**** Source records

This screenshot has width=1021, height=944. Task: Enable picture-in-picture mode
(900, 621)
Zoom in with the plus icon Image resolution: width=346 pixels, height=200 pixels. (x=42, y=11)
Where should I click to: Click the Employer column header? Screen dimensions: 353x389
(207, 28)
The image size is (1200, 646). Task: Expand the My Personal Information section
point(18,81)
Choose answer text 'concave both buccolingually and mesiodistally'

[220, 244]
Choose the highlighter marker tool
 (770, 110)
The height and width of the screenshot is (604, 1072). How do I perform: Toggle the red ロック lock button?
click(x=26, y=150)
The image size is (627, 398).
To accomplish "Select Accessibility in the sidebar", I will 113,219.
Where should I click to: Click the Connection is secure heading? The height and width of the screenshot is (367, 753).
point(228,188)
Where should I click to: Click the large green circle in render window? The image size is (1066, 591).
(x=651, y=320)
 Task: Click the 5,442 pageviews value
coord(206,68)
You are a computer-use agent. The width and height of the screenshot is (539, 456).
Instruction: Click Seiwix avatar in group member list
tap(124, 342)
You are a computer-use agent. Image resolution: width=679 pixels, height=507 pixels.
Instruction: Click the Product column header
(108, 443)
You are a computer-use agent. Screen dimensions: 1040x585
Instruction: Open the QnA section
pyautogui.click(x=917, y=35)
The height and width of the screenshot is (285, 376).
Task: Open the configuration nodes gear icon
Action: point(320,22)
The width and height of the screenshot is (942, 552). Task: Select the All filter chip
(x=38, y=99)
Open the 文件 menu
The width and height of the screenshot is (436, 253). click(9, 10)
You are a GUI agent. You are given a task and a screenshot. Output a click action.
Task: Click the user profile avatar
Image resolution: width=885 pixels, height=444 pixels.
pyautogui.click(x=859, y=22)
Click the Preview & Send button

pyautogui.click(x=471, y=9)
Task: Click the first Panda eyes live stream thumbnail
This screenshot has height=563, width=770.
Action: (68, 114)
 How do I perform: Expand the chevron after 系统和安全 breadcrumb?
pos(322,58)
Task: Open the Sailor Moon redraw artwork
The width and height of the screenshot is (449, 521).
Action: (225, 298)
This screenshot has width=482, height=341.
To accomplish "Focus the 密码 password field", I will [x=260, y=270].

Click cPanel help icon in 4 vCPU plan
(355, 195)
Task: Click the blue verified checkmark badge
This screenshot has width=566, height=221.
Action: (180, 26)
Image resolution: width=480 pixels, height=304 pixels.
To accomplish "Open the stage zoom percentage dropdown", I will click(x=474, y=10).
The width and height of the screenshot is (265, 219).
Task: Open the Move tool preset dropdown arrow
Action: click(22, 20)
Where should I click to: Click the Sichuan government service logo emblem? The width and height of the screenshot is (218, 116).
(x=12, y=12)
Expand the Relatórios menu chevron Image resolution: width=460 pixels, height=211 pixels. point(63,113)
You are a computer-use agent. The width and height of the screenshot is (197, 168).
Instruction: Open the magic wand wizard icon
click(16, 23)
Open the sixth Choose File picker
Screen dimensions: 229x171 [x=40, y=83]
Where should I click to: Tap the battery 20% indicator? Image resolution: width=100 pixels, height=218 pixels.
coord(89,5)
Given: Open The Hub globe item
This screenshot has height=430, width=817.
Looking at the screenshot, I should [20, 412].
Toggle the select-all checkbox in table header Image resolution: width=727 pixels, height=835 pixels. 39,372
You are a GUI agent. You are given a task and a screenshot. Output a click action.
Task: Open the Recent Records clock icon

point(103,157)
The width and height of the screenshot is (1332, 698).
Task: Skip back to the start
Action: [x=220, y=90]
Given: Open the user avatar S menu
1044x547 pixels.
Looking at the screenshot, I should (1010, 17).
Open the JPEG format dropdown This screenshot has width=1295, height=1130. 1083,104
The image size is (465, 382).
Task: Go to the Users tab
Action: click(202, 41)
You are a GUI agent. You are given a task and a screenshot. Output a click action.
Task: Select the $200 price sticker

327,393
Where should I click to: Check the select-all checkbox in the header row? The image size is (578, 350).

********

Task directions: Scan the data above and copy every line with "agent" in it.

Solution to the exercise:
You are a computer-use agent. The width and height of the screenshot is (539, 456).
You are a computer-use agent. Image resolution: width=679 pixels, height=507 pixels.
You are a computer-use agent. Screen dimensions: 1040x585
You are a GUI agent. You are given a task and a screenshot. Output a click action.
You are a computer-use agent. The width and height of the screenshot is (197, 168).
You are a GUI agent. You are given a task and a screenshot. Output a click action.
You are a GUI agent. You are given a task and a screenshot. Output a click action.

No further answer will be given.